Solved: The application was unable to start correctly (0xc000007b)

I decided to post this as it took me hours to find a solution and might be of use to others.

When I tried to start Gig Performer on a freshly installed Windows 10 machine, the following crash occurred:

“The application was unable to start correctly (0xc000007b)…”

The problem appears to be with the MSVCP140.dll and VCRUNTIME140.dll that are included in the installation of Gig Performer.
Only including these files does not seem to be enough.

Downloading and installing “Visual C++ Redistributable for Visual Studio 2015” solved the issue. You can get it from

https://www.microsoft.com/en-us/download/details.aspx?id=48145

Louis, first of all, thank you so much for posting your efforts — just from a personal perspective, I always appreciate it when people take the time to post information so that others can be helped.

Our Windows expert is on vacation so we might not be able to resolve this immediately. I’m a bit surprised however that that redistributable is not already in the installer, I would have expected many more reports of GP not being able to run on Windows.

However, we take all such reports seriously so we’ll certainly look into this as high priority as possible and we certainly appreciate your patience with this issue.

D

You’re welcome. It’s usually forums like these that enable me to find solutions to problems (in this case the one known as “DLL Hell”…), so it simply feels like returning a (very small) favour to “the community” :slight_smile:

I also think that Gig Performer is a product with great potential and it would be a shame if people are put off by minor issues like these.

I guess we’re going to have to set up a virgin install of Windows 10 and then install GP and see what happens. It’s very odd though.
Is it possible that you had an older version of that DLL in your path so that even though the new one is installed, the older version was being picked up?

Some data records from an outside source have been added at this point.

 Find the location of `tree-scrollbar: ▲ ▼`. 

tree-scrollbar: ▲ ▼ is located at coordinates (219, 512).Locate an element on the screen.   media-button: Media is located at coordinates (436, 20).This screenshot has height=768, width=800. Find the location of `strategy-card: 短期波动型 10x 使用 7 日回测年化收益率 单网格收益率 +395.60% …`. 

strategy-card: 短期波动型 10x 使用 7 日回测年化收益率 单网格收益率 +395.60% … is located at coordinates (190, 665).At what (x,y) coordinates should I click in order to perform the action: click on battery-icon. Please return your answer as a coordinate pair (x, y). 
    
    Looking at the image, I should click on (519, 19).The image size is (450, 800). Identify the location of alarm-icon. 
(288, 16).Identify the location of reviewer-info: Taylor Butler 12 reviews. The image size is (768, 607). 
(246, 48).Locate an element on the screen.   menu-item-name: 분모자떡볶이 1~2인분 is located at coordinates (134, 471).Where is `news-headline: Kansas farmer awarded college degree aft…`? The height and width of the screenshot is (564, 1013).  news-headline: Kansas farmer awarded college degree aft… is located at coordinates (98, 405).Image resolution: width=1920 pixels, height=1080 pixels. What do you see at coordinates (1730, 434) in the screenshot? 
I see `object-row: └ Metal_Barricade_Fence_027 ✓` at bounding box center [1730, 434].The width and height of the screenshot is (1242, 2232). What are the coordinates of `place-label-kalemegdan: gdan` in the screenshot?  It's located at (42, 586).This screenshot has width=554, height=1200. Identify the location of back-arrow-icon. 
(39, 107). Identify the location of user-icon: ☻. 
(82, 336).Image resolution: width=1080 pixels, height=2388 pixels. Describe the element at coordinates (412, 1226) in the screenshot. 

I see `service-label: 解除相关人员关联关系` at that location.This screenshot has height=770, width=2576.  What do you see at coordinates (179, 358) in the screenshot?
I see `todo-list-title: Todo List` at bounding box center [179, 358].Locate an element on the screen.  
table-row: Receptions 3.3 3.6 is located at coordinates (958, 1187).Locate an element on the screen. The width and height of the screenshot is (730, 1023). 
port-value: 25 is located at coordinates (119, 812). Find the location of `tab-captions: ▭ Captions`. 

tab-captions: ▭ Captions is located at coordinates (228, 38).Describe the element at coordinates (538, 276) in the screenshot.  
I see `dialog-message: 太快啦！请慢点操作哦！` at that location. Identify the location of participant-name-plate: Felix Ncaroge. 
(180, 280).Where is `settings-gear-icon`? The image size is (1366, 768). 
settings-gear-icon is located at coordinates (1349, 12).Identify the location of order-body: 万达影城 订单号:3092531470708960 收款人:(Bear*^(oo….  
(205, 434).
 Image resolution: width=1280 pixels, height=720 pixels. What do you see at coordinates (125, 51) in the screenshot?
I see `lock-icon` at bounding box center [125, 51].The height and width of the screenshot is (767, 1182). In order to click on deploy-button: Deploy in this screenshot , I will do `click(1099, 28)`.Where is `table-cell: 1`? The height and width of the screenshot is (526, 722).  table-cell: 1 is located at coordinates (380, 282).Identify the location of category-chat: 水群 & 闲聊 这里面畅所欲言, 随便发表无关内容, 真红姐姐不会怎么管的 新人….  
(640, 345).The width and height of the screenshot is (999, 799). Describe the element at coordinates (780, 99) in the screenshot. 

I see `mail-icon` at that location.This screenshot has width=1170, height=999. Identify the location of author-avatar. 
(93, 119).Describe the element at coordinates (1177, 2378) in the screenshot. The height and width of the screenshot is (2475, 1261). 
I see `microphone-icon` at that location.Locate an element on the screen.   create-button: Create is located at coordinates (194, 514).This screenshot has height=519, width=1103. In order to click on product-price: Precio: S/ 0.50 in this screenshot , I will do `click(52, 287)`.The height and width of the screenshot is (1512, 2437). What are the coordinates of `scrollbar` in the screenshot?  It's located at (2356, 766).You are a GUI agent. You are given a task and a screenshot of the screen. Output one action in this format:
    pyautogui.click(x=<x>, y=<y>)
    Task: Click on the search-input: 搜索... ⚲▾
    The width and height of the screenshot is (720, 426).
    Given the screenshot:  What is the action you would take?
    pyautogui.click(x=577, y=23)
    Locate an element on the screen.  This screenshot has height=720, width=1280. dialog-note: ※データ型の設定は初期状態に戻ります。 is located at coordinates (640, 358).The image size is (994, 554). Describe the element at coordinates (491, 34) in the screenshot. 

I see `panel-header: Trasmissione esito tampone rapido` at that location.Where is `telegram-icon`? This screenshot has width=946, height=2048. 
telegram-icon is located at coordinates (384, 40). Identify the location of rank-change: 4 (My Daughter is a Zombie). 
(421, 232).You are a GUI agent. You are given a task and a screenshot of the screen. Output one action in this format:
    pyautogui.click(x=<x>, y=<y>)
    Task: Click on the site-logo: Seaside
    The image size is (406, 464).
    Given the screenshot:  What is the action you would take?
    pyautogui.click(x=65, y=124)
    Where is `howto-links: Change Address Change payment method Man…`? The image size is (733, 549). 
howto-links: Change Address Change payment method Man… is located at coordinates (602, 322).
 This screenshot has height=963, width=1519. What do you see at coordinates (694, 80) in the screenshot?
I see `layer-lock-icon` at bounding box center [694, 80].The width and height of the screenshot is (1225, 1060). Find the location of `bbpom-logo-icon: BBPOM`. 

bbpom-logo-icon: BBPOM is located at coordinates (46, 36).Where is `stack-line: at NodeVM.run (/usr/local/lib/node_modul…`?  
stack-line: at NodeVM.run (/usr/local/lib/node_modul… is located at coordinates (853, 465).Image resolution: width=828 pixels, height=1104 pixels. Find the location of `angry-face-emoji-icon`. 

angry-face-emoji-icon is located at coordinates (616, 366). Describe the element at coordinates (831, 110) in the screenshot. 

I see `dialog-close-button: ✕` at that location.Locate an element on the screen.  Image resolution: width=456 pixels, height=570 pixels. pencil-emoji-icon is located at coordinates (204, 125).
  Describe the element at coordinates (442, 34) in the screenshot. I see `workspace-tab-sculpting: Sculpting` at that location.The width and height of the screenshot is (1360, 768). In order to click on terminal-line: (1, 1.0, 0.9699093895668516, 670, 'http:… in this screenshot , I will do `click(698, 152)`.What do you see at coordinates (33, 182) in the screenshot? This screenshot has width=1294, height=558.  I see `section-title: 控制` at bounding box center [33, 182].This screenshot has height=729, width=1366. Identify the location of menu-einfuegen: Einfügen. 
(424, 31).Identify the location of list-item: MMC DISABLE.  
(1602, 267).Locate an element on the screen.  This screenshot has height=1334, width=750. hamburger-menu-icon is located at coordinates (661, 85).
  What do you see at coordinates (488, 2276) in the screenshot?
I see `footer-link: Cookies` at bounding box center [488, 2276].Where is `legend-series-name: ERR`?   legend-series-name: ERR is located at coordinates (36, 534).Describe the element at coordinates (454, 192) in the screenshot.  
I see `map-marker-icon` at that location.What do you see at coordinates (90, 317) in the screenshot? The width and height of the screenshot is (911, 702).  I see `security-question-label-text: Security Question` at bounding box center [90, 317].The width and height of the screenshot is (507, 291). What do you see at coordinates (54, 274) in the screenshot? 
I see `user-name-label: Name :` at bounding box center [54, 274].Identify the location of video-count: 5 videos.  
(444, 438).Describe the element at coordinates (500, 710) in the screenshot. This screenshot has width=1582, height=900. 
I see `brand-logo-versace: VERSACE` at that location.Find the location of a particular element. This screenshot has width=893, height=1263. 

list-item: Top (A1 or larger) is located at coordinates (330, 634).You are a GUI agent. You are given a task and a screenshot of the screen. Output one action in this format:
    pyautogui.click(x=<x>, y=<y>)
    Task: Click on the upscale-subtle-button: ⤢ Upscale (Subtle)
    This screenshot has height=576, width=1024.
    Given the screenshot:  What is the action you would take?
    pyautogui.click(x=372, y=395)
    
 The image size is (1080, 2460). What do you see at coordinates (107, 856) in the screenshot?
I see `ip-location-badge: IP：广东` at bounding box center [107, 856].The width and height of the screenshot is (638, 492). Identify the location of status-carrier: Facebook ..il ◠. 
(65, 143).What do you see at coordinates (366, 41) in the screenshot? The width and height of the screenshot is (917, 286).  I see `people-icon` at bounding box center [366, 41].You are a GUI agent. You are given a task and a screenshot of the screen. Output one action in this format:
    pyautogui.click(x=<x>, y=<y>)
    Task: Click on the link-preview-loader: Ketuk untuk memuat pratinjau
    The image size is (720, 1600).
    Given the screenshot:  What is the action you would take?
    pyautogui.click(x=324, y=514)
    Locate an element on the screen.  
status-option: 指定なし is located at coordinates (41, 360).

I did a full WinMerge comparison between the system32 and syswow64 folders of my rack and home pc. All dlls that were on both pcs were same or newer versions on the rack pc (where it failed). On the rack pc the vs2015 files were not present in system32 nor in syswow64. I then found on the site of Microsoft that the dll discovery mechanism in Windows is unfortunately much more complicated than just visiting some paths in a certain order. Perhaps some other program instantiated an older version of the dlls (or one on which they depend) which was then reused by Windows for Gig Performer, but I’m just guessing here. I simply decided to download and install the mentioned visual studio redistributable stuff and it solved the issue.